Please give back only the lines below from the one containing "623x628 pixels. At" to the one containing "836x484 pixels.", each repeated word for word, both ends included.

(RECORD EXCERPTS Opens)

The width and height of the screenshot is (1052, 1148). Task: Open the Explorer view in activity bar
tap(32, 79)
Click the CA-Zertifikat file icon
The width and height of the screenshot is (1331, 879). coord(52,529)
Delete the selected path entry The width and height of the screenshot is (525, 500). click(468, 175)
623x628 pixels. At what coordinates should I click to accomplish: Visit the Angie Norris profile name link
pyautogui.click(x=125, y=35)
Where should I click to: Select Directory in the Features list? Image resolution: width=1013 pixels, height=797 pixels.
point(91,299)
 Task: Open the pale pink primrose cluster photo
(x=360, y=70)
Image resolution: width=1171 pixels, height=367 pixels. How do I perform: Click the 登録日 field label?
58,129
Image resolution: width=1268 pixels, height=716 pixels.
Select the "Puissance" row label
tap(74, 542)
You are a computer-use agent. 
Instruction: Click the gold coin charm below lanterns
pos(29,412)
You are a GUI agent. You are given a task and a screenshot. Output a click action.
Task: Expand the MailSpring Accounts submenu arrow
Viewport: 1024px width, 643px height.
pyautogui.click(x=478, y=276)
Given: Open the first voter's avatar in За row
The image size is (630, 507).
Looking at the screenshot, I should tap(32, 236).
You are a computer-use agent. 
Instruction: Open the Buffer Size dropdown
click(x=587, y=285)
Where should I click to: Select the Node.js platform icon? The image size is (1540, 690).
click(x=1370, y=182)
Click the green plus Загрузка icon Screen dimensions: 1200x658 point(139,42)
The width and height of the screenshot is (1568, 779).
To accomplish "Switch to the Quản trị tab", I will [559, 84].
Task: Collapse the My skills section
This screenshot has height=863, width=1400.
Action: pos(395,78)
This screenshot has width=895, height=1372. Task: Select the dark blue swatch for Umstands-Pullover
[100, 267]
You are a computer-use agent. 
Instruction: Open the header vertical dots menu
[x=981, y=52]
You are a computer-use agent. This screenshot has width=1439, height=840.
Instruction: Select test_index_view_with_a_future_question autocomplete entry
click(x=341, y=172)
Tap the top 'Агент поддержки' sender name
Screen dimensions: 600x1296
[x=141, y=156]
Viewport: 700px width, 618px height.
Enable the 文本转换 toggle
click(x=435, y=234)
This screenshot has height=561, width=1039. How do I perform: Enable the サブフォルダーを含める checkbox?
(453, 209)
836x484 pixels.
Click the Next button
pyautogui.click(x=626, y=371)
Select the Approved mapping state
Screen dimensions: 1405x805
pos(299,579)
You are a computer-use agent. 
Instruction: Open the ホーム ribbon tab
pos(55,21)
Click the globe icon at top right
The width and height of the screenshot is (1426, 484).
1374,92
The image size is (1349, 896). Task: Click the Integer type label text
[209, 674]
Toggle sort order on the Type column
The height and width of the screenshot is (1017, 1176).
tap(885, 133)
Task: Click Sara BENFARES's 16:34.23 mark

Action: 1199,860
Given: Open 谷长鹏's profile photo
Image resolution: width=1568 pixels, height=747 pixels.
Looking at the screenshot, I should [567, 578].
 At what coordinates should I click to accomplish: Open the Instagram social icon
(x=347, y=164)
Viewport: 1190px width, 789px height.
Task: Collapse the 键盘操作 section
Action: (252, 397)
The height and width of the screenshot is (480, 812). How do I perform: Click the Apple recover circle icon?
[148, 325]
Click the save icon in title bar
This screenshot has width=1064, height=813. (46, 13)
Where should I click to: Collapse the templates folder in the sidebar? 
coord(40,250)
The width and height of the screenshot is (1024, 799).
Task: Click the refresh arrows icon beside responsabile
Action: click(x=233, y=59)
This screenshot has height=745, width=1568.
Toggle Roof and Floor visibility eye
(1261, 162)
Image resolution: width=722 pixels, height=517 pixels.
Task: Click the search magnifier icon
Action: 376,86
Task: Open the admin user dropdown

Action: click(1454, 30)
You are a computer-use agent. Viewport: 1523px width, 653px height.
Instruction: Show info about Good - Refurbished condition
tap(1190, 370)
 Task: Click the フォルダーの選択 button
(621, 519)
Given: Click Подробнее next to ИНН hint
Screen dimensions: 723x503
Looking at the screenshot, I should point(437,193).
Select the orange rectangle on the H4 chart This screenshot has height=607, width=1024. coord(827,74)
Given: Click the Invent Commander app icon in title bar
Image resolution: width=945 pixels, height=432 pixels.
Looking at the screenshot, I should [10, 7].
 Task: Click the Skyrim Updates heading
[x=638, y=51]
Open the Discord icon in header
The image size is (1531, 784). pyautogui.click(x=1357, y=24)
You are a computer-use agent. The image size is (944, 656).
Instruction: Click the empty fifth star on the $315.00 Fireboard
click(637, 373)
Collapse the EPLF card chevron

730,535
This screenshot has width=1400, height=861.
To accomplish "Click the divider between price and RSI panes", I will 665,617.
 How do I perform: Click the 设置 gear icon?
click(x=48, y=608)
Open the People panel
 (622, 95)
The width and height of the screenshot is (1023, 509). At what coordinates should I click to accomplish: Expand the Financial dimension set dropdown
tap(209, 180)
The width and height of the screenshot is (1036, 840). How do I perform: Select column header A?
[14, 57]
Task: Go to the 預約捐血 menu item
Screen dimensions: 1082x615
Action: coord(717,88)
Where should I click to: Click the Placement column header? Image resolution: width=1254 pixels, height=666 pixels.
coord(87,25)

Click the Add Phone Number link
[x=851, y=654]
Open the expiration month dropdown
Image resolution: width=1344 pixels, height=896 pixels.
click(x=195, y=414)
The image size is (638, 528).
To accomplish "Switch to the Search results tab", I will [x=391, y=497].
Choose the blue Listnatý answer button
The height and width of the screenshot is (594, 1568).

(RECORD EXCERPTS Closes)

ANSWER TO THE PROBLEM:
623x628 pixels. At what coordinates should I click to accomplish: Visit the Angie Norris profile name link
pyautogui.click(x=125, y=35)
Where should I click to: Select Directory in the Features list? Image resolution: width=1013 pixels, height=797 pixels.
point(91,299)
 Task: Open the pale pink primrose cluster photo
(x=360, y=70)
Image resolution: width=1171 pixels, height=367 pixels. How do I perform: Click the 登録日 field label?
58,129
Image resolution: width=1268 pixels, height=716 pixels.
Select the "Puissance" row label
tap(74, 542)
You are a computer-use agent. 
Instruction: Click the gold coin charm below lanterns
pos(29,412)
You are a GUI agent. You are given a task and a screenshot. Output a click action.
Task: Expand the MailSpring Accounts submenu arrow
Viewport: 1024px width, 643px height.
pyautogui.click(x=478, y=276)
Given: Open the first voter's avatar in За row
The image size is (630, 507).
Looking at the screenshot, I should tap(32, 236).
You are a computer-use agent. 
Instruction: Open the Buffer Size dropdown
click(x=587, y=285)
Where should I click to: Select the Node.js platform icon? The image size is (1540, 690).
click(x=1370, y=182)
Click the green plus Загрузка icon Screen dimensions: 1200x658 point(139,42)
The width and height of the screenshot is (1568, 779).
To accomplish "Switch to the Quản trị tab", I will [559, 84].
Task: Collapse the My skills section
This screenshot has height=863, width=1400.
Action: pos(395,78)
This screenshot has width=895, height=1372. Task: Select the dark blue swatch for Umstands-Pullover
[100, 267]
You are a computer-use agent. 
Instruction: Open the header vertical dots menu
[x=981, y=52]
You are a computer-use agent. This screenshot has width=1439, height=840.
Instruction: Select test_index_view_with_a_future_question autocomplete entry
click(x=341, y=172)
Tap the top 'Агент поддержки' sender name
Screen dimensions: 600x1296
[x=141, y=156]
Viewport: 700px width, 618px height.
Enable the 文本转换 toggle
click(x=435, y=234)
This screenshot has height=561, width=1039. How do I perform: Enable the サブフォルダーを含める checkbox?
(453, 209)
836x484 pixels.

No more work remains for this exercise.